> Qué se pide:
En los registros de abajo, cambia "Decrease" por "Increase" en las líneas que empiezan en la que contiene "Where should I click to: Switch" y siguen hasta la que contiene "will [x=492, y=268].", ambas incluidas. Devuelve solo esas líneas, con todo lo demás sin cambios.

☆ ☆ ☆ ☆

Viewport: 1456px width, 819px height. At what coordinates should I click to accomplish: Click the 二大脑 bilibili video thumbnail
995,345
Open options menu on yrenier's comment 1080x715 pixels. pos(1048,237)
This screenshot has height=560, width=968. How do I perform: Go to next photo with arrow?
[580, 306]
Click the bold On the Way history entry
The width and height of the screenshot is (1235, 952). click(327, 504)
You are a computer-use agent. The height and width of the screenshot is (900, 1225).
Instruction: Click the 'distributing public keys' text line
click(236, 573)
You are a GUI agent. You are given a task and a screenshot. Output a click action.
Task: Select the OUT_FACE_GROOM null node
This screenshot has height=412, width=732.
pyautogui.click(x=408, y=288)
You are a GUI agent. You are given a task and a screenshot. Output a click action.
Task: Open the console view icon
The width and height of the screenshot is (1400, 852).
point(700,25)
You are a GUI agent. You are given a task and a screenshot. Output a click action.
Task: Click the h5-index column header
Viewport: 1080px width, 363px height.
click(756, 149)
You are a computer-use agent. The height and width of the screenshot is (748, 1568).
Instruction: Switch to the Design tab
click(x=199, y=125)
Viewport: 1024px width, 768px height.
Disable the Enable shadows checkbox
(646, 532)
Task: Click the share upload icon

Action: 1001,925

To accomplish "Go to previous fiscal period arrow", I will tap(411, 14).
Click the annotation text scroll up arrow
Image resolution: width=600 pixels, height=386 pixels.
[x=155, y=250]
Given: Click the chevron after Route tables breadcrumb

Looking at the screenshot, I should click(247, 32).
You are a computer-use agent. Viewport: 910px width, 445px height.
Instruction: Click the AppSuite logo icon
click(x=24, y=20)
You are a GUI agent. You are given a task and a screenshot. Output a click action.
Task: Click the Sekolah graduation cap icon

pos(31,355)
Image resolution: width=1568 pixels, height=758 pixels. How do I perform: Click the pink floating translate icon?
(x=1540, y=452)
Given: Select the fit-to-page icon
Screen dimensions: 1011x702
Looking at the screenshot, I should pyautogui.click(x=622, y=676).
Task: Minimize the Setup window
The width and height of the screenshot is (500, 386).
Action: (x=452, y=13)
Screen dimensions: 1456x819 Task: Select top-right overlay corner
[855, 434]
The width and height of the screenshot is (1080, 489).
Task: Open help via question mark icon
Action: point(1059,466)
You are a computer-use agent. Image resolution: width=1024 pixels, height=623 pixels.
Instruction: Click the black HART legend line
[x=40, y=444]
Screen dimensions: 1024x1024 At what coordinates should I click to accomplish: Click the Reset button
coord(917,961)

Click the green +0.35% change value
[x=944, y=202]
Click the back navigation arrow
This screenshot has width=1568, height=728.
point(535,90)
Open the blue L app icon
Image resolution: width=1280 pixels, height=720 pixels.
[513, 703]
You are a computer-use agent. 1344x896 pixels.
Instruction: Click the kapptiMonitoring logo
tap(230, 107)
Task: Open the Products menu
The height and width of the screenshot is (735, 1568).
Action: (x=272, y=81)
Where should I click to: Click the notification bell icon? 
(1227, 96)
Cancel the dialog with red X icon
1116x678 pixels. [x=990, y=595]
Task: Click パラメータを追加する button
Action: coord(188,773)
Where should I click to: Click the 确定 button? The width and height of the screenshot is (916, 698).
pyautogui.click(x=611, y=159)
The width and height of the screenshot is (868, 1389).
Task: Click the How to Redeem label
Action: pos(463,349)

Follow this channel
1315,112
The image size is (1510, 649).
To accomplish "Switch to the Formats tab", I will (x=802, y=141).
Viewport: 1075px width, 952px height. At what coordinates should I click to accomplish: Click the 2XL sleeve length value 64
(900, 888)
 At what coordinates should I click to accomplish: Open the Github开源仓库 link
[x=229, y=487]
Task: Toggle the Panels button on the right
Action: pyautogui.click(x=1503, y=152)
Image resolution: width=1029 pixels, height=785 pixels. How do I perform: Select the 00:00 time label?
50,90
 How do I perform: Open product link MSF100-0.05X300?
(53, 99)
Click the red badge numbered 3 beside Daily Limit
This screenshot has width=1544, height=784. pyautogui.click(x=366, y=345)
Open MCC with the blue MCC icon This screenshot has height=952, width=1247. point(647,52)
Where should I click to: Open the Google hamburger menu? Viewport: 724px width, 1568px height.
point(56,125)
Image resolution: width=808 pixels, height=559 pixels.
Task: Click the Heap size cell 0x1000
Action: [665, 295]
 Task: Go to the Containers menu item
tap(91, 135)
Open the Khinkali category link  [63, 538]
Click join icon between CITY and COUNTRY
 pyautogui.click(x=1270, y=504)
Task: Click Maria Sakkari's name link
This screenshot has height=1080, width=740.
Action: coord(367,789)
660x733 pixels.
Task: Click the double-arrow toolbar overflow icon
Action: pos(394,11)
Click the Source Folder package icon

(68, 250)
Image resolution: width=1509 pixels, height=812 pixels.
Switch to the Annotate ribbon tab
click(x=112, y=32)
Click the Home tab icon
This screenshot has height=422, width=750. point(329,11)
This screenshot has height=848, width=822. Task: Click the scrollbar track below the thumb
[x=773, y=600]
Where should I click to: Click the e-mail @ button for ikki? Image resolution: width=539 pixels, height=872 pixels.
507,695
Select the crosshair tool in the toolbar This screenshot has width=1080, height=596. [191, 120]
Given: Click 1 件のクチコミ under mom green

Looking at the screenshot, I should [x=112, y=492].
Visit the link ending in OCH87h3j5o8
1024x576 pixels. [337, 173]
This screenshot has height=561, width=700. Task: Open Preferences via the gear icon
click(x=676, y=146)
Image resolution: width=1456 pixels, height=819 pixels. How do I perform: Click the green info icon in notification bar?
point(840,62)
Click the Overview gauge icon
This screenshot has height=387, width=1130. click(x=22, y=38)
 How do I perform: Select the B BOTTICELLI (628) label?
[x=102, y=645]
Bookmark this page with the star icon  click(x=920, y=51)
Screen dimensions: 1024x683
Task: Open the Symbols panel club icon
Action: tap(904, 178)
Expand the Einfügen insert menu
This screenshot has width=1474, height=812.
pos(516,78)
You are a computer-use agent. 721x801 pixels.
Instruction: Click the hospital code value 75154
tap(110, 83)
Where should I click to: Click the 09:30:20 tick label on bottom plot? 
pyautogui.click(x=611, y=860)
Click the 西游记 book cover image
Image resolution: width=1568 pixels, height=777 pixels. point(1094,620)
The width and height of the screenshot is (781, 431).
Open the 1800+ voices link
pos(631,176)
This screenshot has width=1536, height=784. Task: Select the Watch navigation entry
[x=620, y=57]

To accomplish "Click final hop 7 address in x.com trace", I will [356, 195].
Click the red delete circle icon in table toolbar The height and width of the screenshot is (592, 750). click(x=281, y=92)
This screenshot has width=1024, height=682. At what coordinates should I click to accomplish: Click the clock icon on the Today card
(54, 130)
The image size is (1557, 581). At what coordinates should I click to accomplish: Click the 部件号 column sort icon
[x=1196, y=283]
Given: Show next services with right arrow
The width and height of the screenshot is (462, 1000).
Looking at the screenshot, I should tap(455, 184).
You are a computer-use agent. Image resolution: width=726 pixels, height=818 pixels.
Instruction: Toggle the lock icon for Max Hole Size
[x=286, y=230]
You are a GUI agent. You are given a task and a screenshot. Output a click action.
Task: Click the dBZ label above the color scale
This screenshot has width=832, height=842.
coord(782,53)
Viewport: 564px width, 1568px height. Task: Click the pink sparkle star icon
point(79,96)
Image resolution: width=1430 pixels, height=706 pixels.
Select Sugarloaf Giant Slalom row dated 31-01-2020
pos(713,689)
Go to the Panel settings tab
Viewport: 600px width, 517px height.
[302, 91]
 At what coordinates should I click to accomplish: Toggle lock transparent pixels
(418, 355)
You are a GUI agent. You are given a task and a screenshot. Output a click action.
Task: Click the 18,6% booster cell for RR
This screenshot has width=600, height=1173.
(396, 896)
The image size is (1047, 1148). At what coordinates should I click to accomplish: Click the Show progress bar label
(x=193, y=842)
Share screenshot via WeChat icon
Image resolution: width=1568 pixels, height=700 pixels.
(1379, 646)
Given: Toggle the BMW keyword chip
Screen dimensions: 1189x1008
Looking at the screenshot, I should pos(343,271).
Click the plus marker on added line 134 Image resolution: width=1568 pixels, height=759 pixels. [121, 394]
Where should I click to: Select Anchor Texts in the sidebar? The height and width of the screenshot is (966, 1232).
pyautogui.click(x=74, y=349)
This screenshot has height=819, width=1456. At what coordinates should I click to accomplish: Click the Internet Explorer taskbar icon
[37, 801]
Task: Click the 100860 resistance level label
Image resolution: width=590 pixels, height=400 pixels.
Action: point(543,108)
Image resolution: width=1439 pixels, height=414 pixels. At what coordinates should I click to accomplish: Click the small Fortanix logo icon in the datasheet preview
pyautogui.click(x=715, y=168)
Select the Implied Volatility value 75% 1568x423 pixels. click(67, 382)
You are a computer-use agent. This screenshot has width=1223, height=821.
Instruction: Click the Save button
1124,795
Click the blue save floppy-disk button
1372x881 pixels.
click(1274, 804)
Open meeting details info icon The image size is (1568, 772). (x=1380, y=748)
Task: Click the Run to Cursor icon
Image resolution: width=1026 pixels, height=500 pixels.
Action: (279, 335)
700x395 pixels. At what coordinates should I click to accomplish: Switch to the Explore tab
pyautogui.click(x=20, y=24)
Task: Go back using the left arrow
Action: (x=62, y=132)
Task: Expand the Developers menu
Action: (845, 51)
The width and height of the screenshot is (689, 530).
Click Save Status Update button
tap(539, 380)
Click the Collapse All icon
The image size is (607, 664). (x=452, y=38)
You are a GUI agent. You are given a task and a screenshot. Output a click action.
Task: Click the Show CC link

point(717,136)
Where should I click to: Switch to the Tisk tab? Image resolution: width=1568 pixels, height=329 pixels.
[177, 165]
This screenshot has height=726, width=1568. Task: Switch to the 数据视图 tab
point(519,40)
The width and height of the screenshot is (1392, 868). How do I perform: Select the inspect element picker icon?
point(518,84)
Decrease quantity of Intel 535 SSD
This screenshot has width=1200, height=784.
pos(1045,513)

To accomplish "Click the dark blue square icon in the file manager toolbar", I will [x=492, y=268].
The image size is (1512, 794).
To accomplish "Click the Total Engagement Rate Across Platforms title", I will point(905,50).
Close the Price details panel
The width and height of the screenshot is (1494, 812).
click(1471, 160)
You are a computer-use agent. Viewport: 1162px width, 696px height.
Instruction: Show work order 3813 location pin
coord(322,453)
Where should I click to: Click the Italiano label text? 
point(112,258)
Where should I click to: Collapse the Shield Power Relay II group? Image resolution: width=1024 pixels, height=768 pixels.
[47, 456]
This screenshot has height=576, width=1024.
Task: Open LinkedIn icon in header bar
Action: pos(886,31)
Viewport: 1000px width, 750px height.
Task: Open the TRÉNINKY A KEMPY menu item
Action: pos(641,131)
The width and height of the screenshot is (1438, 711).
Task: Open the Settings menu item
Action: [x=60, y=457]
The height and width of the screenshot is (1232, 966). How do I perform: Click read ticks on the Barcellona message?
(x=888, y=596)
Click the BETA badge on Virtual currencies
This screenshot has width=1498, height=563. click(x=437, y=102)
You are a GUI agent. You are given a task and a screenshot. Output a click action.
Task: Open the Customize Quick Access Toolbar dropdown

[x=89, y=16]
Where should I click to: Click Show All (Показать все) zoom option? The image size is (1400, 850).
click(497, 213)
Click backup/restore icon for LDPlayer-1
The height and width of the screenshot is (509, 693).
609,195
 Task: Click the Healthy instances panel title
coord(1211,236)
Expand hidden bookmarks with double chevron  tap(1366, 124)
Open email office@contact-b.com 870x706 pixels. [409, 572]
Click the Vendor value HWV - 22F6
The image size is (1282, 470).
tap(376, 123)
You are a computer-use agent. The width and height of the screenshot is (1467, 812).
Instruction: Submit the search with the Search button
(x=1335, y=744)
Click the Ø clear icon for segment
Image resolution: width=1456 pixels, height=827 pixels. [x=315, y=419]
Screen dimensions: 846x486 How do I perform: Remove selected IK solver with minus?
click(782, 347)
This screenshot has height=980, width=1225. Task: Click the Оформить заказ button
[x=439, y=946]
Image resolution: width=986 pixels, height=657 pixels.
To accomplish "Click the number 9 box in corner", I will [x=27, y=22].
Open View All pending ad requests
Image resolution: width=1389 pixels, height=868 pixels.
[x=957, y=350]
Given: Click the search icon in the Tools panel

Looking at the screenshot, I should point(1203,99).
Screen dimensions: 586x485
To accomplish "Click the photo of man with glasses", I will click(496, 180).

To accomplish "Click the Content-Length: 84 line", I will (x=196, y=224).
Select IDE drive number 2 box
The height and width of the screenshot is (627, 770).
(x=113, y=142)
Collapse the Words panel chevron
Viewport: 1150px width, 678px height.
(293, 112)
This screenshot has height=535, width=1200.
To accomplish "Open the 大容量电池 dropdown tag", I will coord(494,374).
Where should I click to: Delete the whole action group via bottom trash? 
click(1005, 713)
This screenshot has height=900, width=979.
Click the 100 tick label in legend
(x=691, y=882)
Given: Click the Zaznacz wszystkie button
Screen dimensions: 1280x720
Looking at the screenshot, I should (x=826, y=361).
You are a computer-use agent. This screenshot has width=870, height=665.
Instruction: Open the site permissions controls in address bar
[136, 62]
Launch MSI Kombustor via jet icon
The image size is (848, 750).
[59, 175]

☆ ☆ ☆ ☆

> Resultado completo:
Where should I click to: Switch to the Tisk tab? Image resolution: width=1568 pixels, height=329 pixels.
[177, 165]
This screenshot has height=726, width=1568. Task: Switch to the 数据视图 tab
point(519,40)
The width and height of the screenshot is (1392, 868). How do I perform: Select the inspect element picker icon?
point(518,84)
Increase quantity of Intel 535 SSD
This screenshot has width=1200, height=784.
pos(1045,513)

To accomplish "Click the dark blue square icon in the file manager toolbar", I will [x=492, y=268].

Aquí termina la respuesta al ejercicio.